- To do -
Scan the records below. Copy every line in which the word "beim" appears.

- Task data -

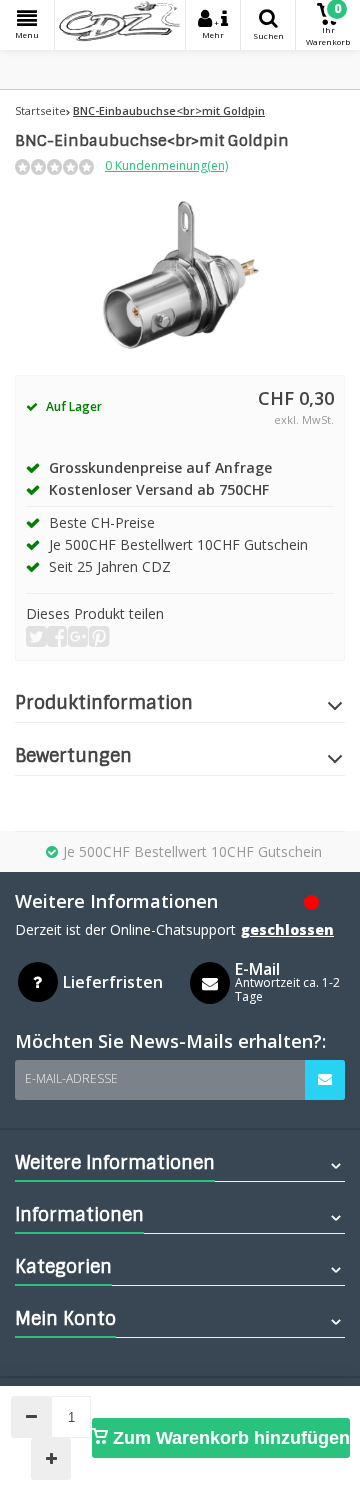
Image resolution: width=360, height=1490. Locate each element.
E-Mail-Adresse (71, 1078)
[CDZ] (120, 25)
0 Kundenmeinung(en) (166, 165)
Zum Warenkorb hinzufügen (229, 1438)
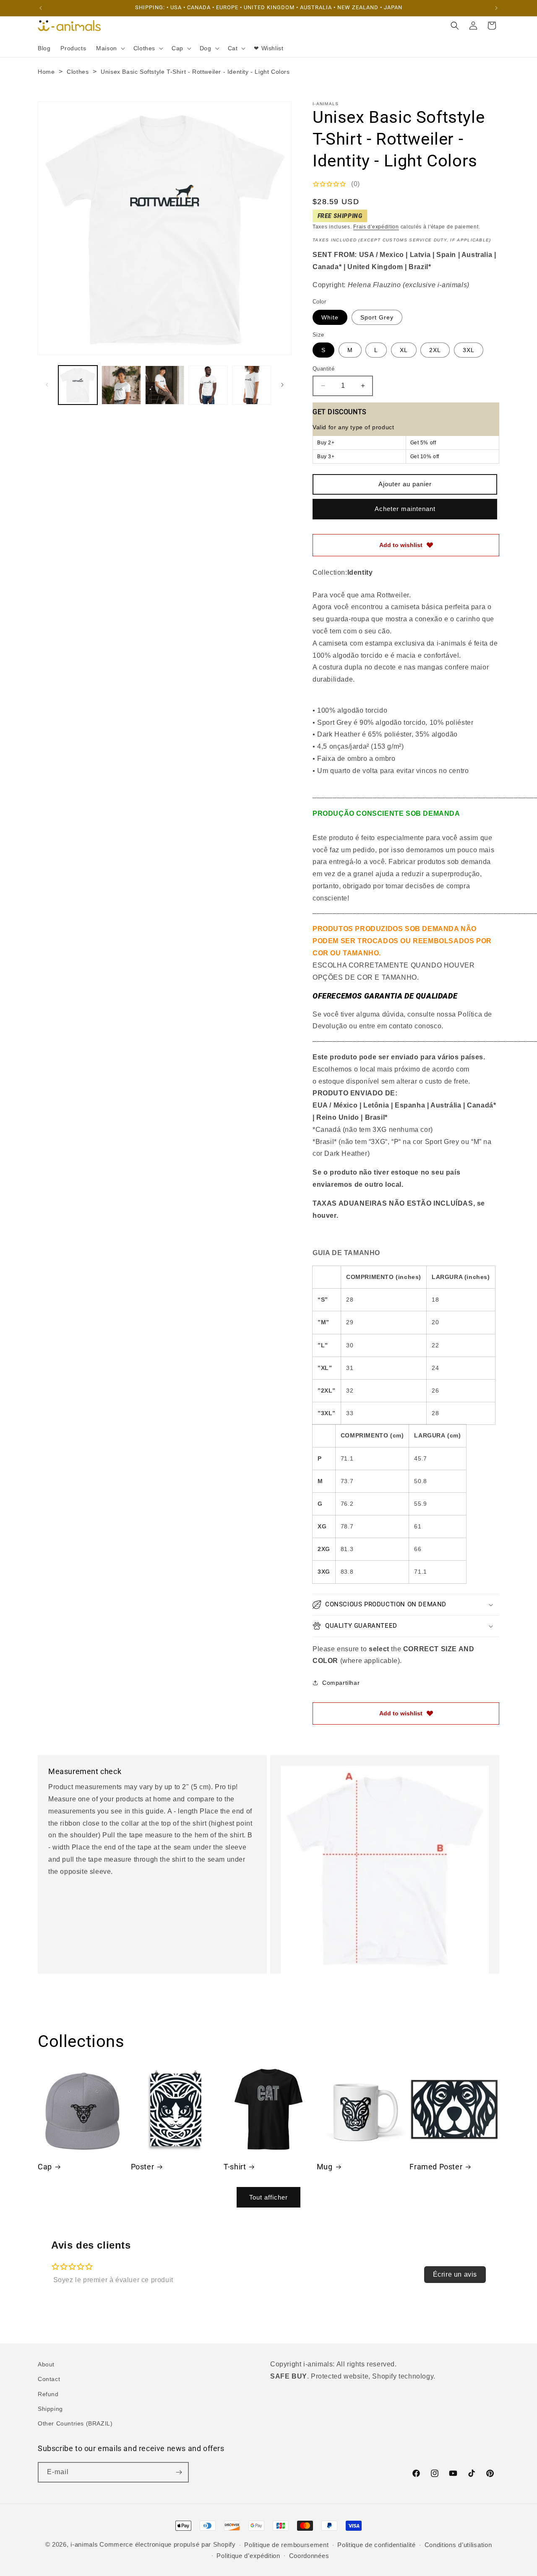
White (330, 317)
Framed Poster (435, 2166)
...
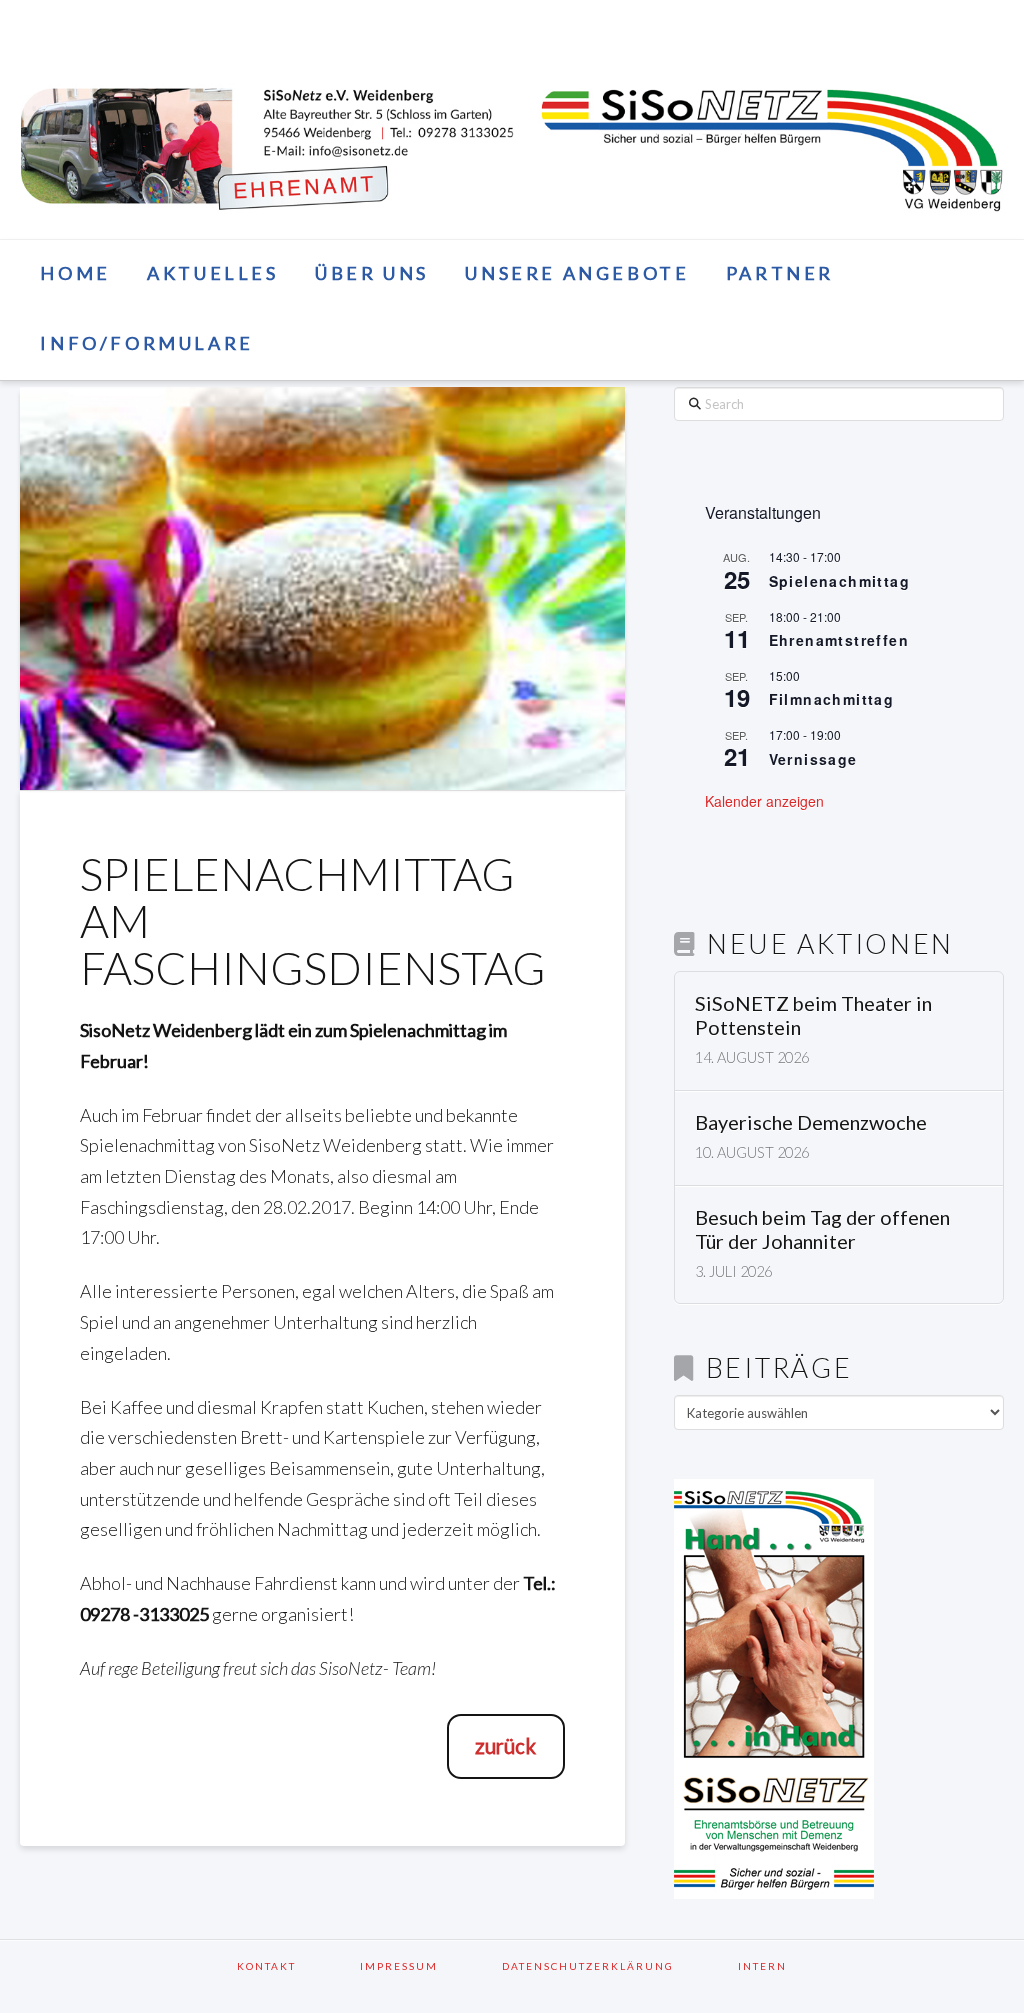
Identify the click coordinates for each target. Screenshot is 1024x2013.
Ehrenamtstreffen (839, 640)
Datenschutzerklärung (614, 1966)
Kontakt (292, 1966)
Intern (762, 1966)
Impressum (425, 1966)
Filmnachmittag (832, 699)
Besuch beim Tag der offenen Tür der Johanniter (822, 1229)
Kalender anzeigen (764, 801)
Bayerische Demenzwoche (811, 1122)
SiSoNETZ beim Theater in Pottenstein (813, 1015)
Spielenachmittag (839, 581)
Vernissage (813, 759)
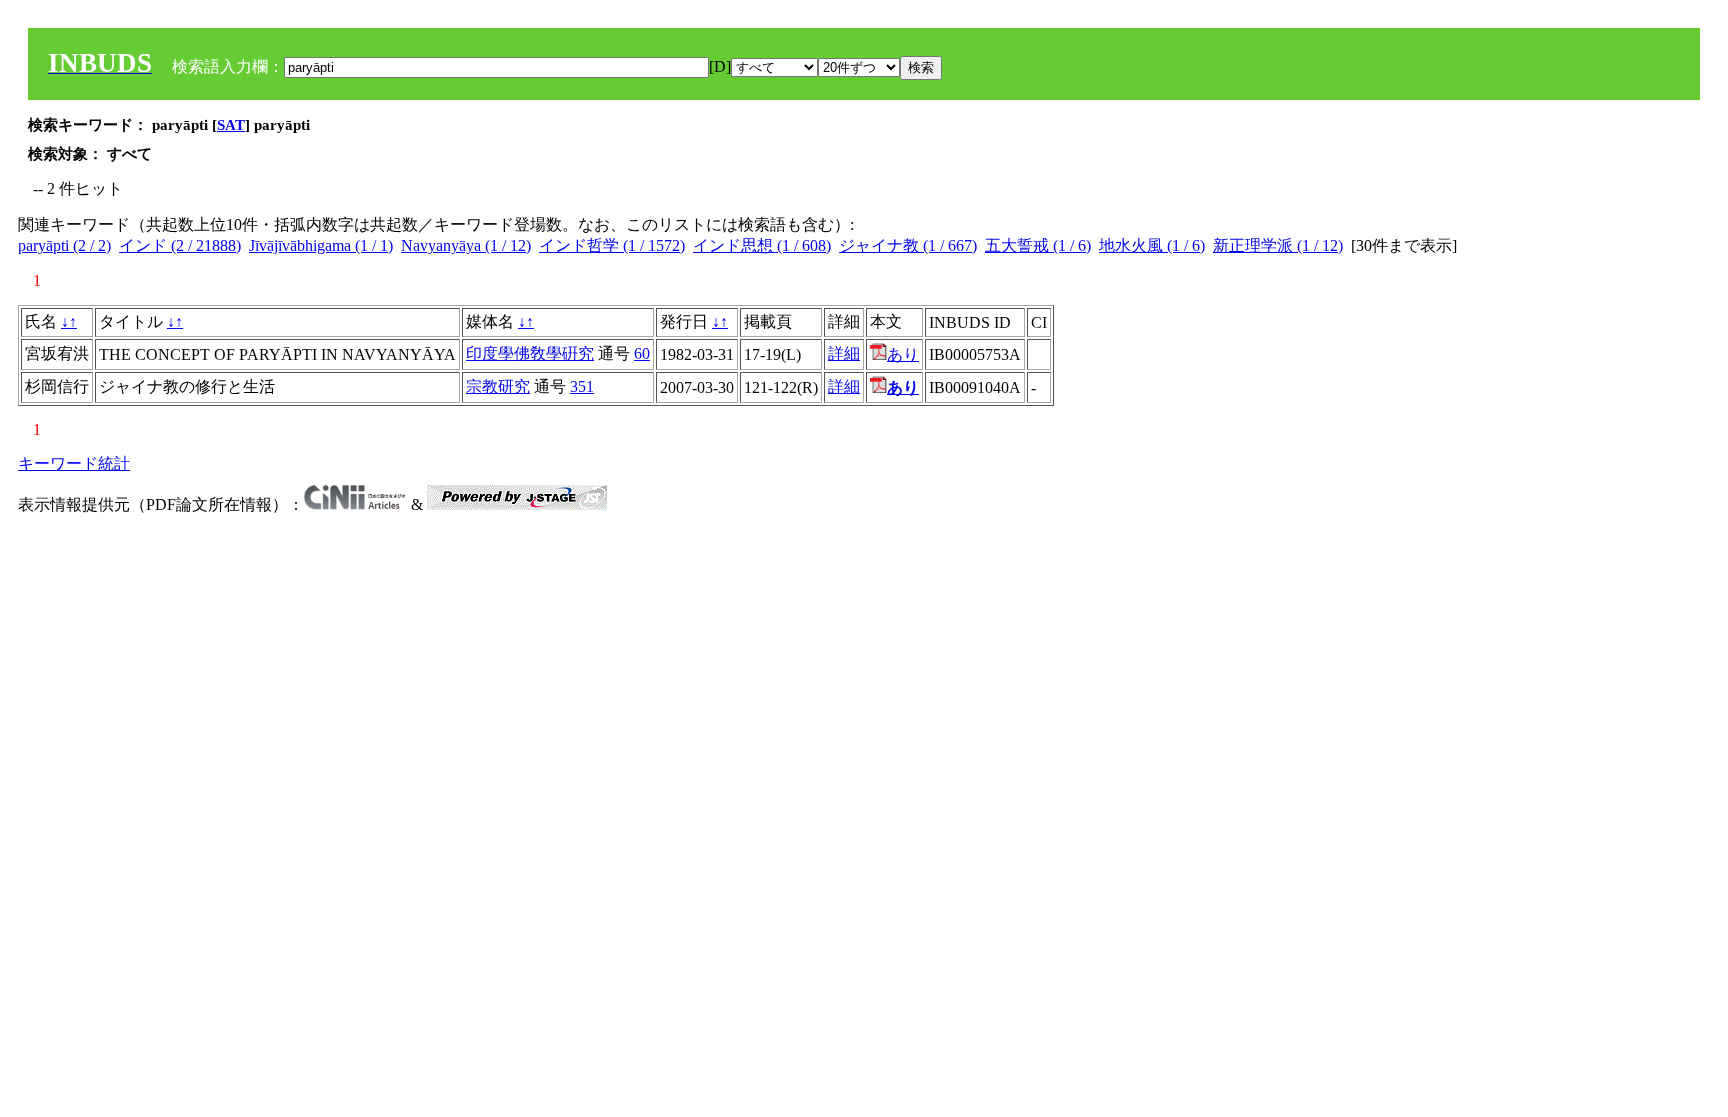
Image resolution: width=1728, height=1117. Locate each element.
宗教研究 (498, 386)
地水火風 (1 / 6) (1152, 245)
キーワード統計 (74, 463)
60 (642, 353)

- Your response -
Besuch beim Tag der offenen Tür der Johanniter (822, 1229)
SiSoNETZ beim Theater in Pottenstein (813, 1015)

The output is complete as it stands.